If they are Labour in Wales MPs they just represent their Dear Leader not the voters anyway.

Ernie The Smallholder
Ernie The Smallholder
4 months ago
Reply to  Mawkernewek

All of the parties that are organised and based in London (England) are unrepresentative of the population of Cymru and will continue to be until the people of Cymru elect a party originating from Cymru.

Labour and Conservative parties have MPs selected by party machines outside Cymru.
As for Reform UK and the far right parties: that is in the name – it is not a Cymreig party and wants to assimilate us into a political superstate that is totally centralised.

Cymru must case its own direction.

2geiniog
2geiniog
4 months ago

Until we get Welsh parties – e.g., Welsh Labour as a sister party to UK Labour, rather than a brand of it – this isn’t going to be resolved.

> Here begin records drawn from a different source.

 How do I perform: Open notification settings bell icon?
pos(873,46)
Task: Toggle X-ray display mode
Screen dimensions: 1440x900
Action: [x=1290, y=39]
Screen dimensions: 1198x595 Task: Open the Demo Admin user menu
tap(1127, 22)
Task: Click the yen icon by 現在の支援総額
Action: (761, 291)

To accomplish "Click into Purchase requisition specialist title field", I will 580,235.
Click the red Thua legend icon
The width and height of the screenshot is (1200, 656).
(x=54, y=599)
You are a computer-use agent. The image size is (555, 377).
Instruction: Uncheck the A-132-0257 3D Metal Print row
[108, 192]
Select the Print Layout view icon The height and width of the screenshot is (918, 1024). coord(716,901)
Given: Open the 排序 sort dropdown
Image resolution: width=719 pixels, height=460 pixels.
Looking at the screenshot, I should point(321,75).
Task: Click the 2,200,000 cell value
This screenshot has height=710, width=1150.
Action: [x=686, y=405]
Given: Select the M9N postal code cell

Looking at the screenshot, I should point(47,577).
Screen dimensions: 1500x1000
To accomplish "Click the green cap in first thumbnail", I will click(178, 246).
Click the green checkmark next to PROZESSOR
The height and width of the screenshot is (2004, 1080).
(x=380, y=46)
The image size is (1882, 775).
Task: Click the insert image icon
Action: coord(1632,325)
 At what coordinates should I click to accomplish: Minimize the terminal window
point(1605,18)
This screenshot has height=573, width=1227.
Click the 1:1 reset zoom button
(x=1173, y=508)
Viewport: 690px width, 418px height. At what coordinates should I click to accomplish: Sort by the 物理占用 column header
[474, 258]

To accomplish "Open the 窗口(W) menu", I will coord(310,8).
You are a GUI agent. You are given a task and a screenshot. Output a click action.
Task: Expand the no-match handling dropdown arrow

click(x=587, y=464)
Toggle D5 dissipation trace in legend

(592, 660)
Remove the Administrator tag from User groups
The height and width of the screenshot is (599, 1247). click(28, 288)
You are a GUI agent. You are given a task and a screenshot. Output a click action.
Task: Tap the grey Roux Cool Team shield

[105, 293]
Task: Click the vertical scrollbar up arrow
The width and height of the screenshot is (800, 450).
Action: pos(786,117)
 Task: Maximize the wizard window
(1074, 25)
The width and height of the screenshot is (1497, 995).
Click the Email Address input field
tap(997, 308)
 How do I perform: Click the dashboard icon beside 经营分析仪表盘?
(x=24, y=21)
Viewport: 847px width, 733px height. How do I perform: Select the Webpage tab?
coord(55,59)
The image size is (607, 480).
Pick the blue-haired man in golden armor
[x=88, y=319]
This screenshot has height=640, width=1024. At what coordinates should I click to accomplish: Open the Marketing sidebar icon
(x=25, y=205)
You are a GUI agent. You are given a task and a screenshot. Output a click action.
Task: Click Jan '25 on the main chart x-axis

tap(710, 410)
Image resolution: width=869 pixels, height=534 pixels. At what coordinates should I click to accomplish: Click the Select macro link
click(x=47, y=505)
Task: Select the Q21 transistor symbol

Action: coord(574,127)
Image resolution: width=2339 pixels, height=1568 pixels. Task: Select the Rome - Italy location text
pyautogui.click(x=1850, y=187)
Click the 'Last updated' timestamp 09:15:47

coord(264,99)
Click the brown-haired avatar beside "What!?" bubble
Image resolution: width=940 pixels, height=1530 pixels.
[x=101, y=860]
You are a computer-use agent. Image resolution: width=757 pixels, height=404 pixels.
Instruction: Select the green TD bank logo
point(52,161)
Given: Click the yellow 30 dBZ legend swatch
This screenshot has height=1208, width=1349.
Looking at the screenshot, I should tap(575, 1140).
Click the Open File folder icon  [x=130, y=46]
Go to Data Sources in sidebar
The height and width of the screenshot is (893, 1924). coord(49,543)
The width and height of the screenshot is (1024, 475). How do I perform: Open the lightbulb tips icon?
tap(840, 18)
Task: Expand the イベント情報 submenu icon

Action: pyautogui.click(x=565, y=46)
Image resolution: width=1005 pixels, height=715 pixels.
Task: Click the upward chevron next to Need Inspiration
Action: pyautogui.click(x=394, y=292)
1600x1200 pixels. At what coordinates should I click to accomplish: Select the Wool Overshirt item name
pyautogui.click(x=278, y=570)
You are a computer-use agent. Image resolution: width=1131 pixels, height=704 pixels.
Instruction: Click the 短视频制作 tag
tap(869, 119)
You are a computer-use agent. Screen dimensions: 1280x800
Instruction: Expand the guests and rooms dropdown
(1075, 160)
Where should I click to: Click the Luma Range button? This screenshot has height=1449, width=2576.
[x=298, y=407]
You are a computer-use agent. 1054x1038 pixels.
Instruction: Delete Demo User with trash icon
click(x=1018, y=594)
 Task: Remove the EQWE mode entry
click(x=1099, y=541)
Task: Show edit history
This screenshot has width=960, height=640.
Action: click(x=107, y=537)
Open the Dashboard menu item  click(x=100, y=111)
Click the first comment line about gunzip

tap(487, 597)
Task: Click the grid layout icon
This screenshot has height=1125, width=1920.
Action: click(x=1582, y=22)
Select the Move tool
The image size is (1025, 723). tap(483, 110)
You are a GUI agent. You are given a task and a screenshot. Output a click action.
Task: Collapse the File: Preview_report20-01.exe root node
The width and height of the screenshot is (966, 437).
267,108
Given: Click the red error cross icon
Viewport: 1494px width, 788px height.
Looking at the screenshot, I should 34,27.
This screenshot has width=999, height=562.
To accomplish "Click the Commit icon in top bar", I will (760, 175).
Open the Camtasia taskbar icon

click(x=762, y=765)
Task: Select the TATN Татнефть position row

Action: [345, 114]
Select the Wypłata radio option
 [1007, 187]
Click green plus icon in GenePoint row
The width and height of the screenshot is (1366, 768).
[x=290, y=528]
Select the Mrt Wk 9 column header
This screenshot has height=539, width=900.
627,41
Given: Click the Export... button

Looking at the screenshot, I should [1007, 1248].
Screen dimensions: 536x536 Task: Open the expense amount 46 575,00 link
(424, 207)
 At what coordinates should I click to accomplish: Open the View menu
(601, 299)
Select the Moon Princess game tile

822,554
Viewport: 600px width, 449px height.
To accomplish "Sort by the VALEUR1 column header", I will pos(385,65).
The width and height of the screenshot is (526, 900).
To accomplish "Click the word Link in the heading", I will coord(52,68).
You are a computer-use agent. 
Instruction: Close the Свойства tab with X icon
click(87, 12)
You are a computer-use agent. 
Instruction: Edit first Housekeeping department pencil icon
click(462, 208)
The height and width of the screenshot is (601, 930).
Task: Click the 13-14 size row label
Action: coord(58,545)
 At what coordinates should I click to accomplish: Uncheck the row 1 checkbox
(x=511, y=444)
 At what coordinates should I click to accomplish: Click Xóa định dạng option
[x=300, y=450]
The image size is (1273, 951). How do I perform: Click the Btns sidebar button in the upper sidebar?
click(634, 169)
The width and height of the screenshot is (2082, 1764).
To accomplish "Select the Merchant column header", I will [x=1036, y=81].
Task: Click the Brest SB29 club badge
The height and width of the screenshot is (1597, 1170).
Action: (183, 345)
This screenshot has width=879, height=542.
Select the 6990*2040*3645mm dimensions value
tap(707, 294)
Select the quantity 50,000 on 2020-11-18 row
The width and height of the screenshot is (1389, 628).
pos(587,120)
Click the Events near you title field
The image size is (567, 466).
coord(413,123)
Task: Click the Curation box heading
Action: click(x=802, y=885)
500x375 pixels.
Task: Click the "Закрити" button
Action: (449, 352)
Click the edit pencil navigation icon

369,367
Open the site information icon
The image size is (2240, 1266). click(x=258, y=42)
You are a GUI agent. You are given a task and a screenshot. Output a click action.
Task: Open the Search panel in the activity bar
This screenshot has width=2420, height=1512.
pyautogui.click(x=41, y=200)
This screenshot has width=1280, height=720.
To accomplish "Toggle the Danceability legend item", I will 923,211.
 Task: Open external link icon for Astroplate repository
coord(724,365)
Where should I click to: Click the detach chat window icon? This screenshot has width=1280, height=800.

So separate parties that function as sister parties, or, if that’s too much, federal parties.

It’s being discussed for the tories in scotland at the moment, why not here?

Welsh Labour were talking only last year about ‘devolving the rule book’. What happened to that minor step?

It’s nuts that London impose candidates for the main parties, often people who are clueless about Wales.

Gaynor
Gaynor
4 months ago

Very interesting article which shows us that we already have a ‘closed’ list system in a way. The only way to change this narrow club membership criteria is by civic ed becoming a compulsory part of our education system. And by encouraging bright, working class kids and people into politics. Encouraging this ‘ minority’ to engage in politics is far more important than Sian Gwenllian’s nonsense and middle class tokenistic meddling which serves nobody well. If we want a representative Senedd we need radical solutions.

Linda Jones
Linda Jones
4 months ago

Clearly the Welsh working class have a limited voice either in the Senedd or in Westminster. If we thought it before we know it now, political power within the UK is controlled by an elite group, largely out of touch with the views of most people. It leaves the majority of voters disenfranchised. Not a good look for future social harmony that is already threatened by massive inequality.

Keith Parry
Keith Parry
4 months ago

MPs? Sack the lot of them. Time we had Cymru Rydd., Free Wales!. No foreign government in London or any other place should have any control over the internal and external affairs of this country.

Another Richard
Another Richard
4 months ago

The statement that Welsh MPs are 3125 times more likely to go to Oxbridge than the current cohort of Welsh does not stand up to scrutiny. Roughly 30,000 Welsh people start university each year, and about 130 go to Oxbridge – about 1 in 230, compared with about 1 in 4 MPs. It follows that MPs are about 57 times more likely to have attended Oxbridge than the current crop of undergraduates.